(Screenshot grounding data)

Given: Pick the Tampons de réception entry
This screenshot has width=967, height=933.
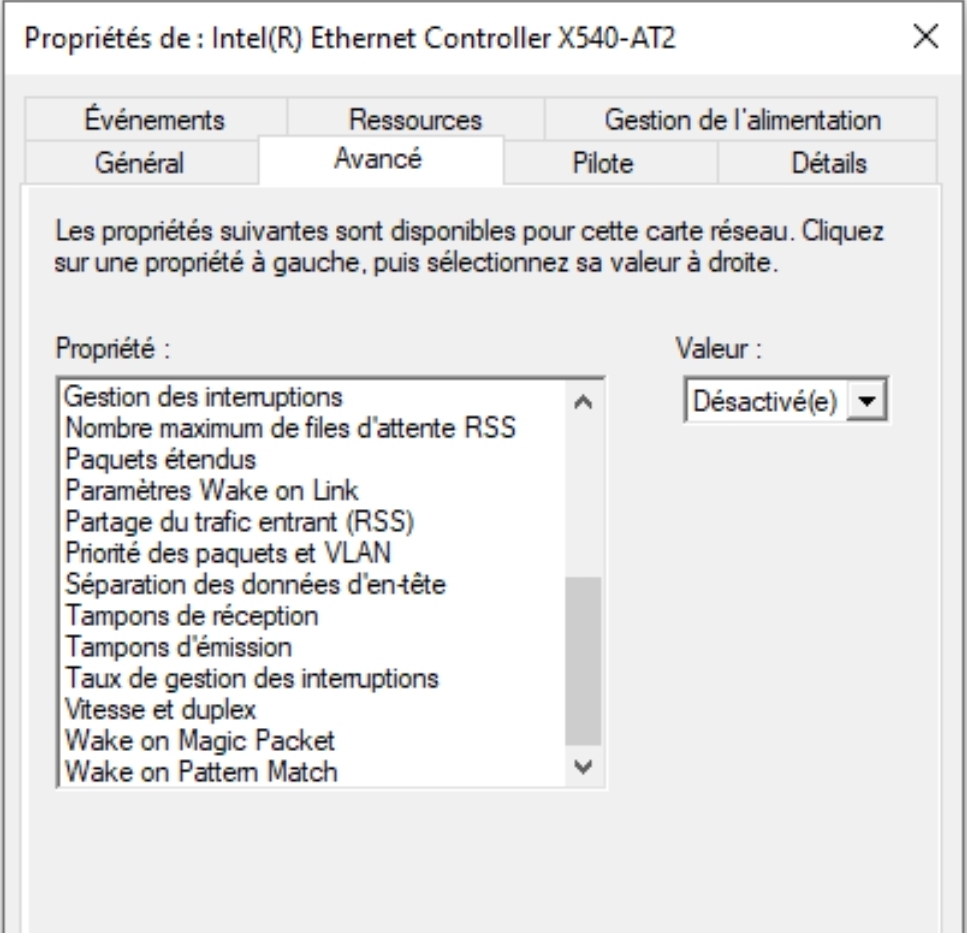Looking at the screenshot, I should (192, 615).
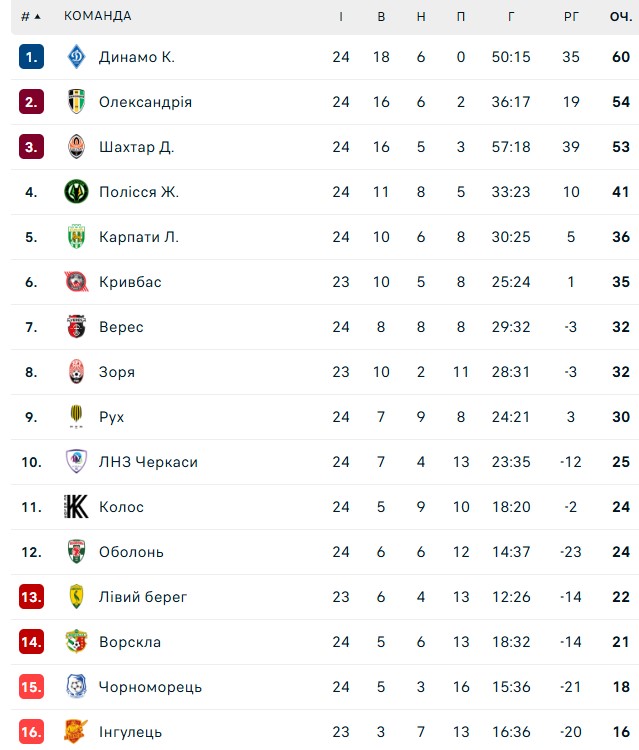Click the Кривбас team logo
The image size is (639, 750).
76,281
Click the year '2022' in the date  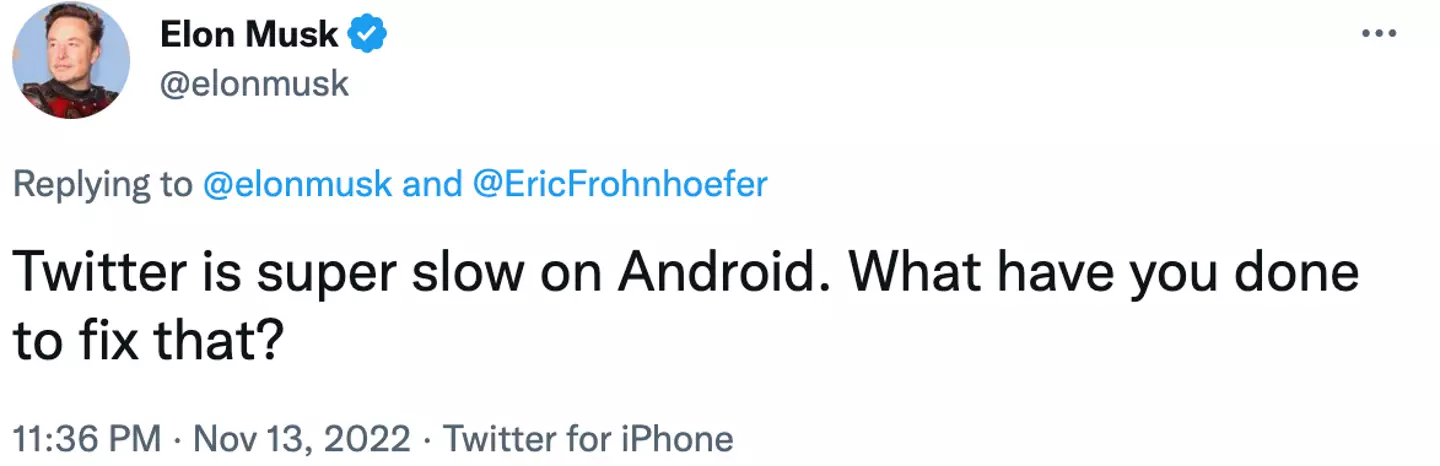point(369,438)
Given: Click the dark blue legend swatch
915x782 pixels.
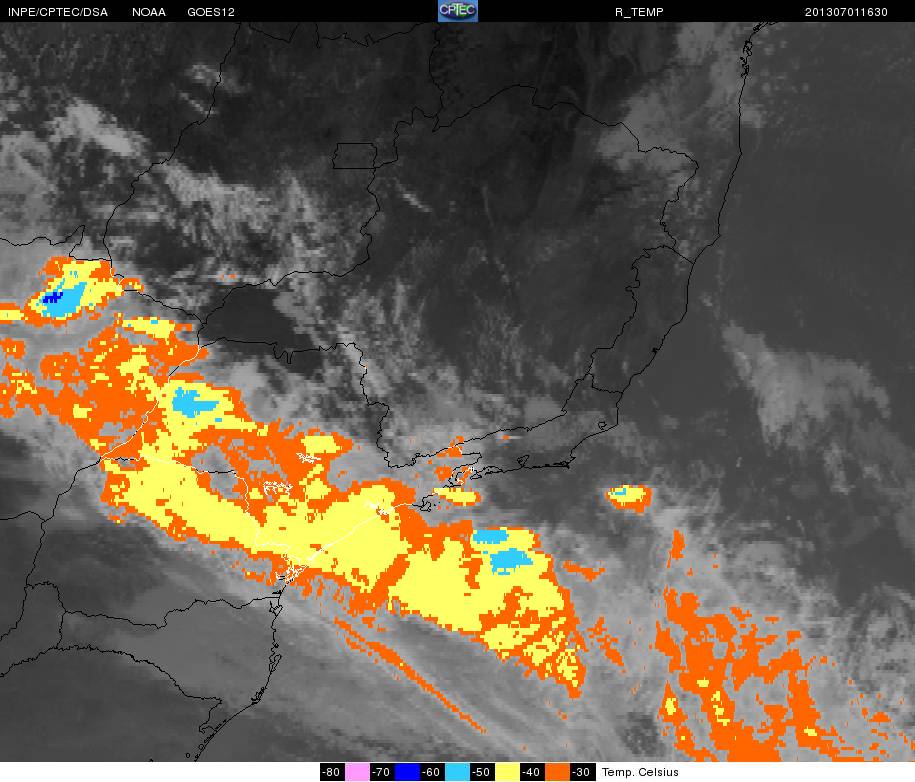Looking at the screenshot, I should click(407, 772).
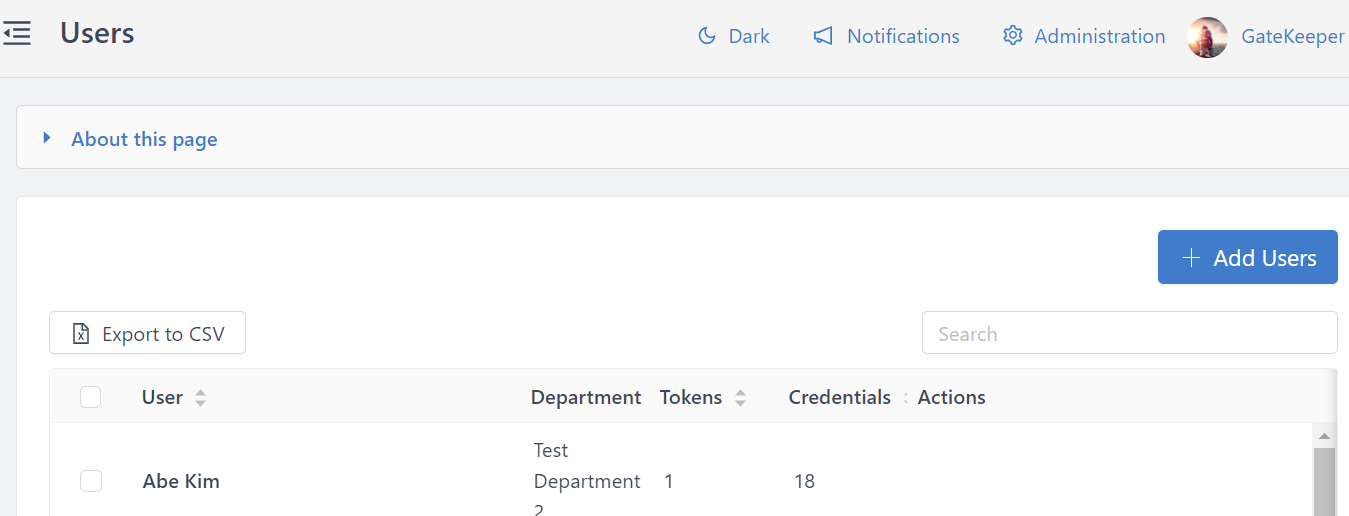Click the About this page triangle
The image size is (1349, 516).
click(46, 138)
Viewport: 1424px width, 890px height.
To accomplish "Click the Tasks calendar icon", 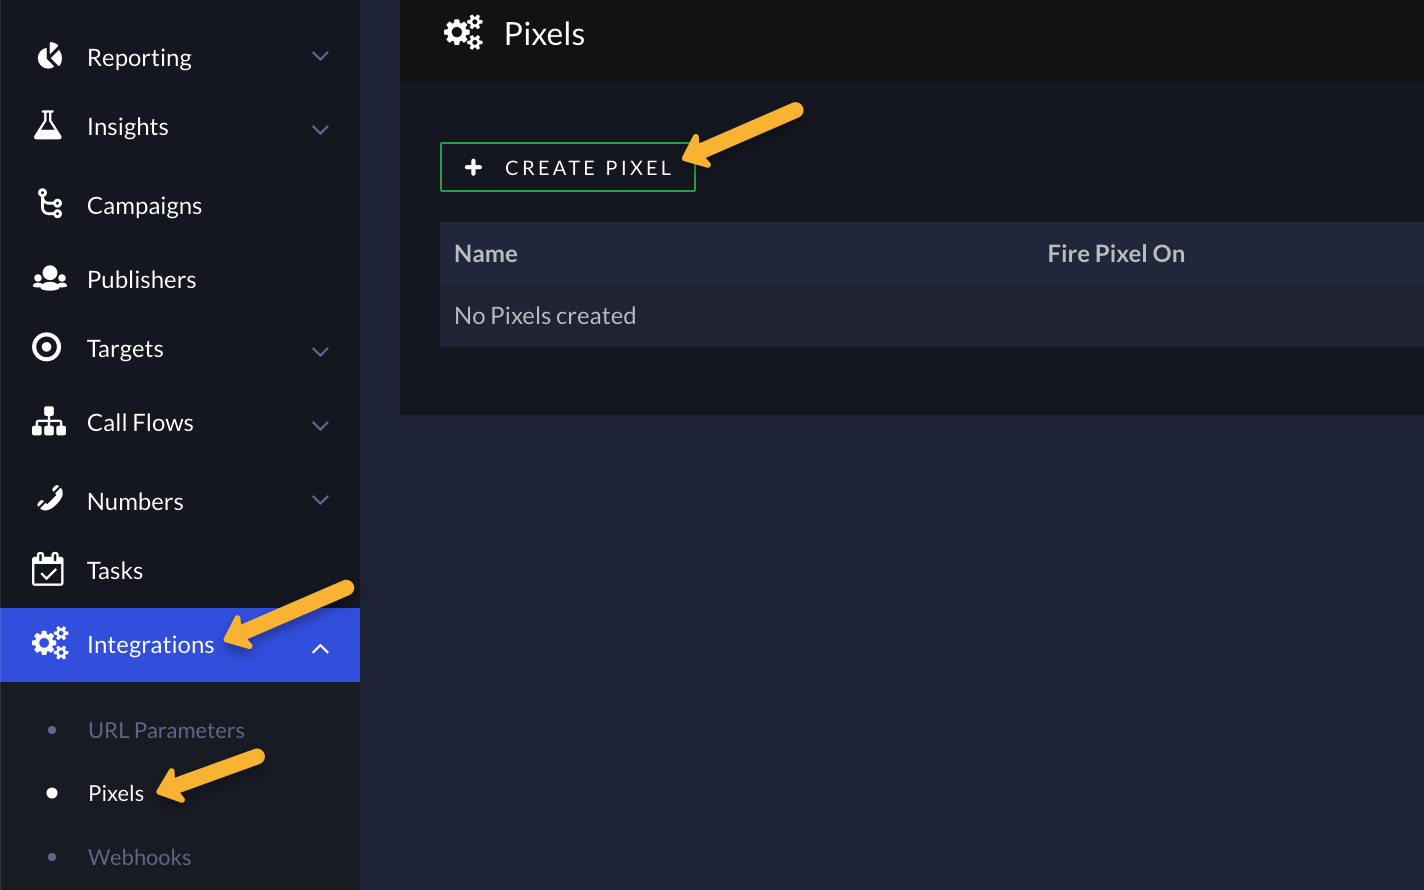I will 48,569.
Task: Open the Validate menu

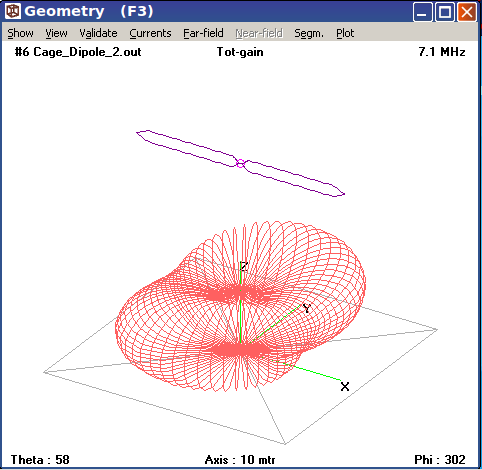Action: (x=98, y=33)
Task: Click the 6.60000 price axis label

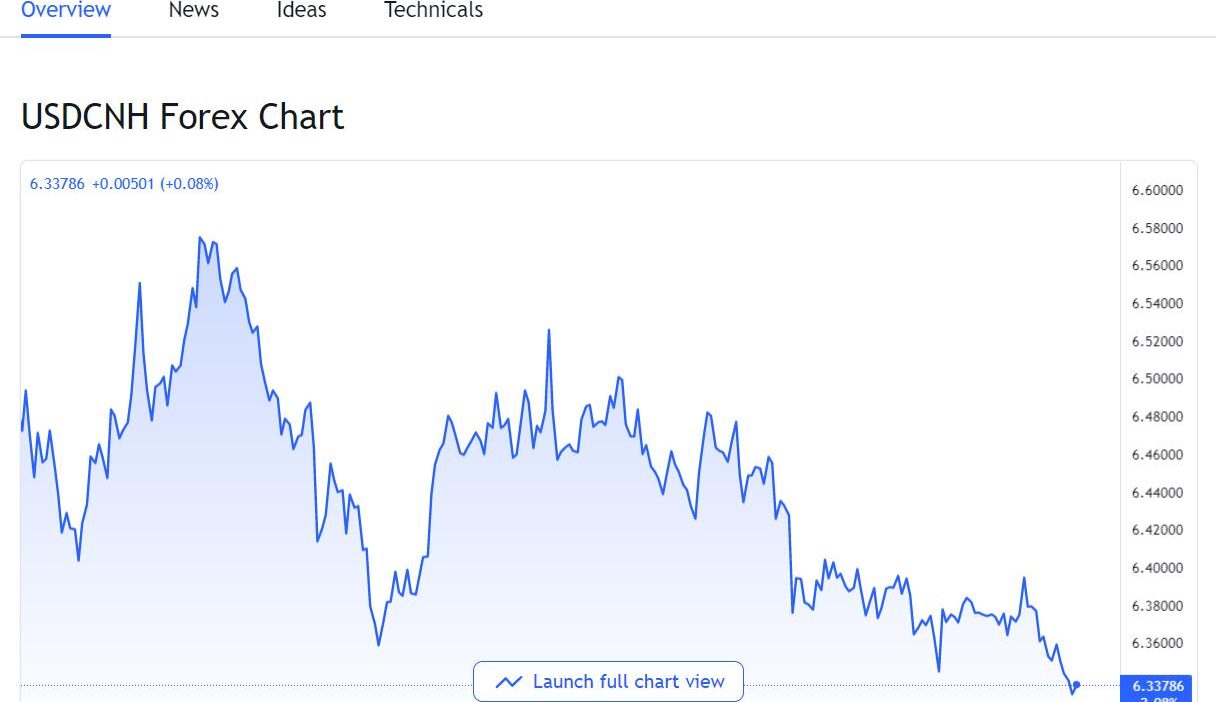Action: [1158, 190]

◆ Work order
With all pictures omitted, return exactly the lines from the one containing "Task: Open the Validate menu" through the end of the entries above.

◆ Solution
Task: Open the Validate menu

Action: (x=98, y=33)
Task: Click the 6.60000 price axis label

Action: [1158, 190]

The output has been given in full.